§ WHAT IS NEEDED: Write out every entry in full. Leave nothing out.

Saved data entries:
+-------+

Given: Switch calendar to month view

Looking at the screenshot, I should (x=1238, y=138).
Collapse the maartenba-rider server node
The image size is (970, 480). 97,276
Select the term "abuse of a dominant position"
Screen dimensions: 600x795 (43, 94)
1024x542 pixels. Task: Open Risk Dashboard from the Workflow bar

+-------+

§ REPLY TO THE EXERCISE:
Given: Switch calendar to month view

Looking at the screenshot, I should (x=1238, y=138).
Collapse the maartenba-rider server node
The image size is (970, 480). 97,276
Select the term "abuse of a dominant position"
Screen dimensions: 600x795 (43, 94)
1024x542 pixels. Task: Open Risk Dashboard from the Workflow bar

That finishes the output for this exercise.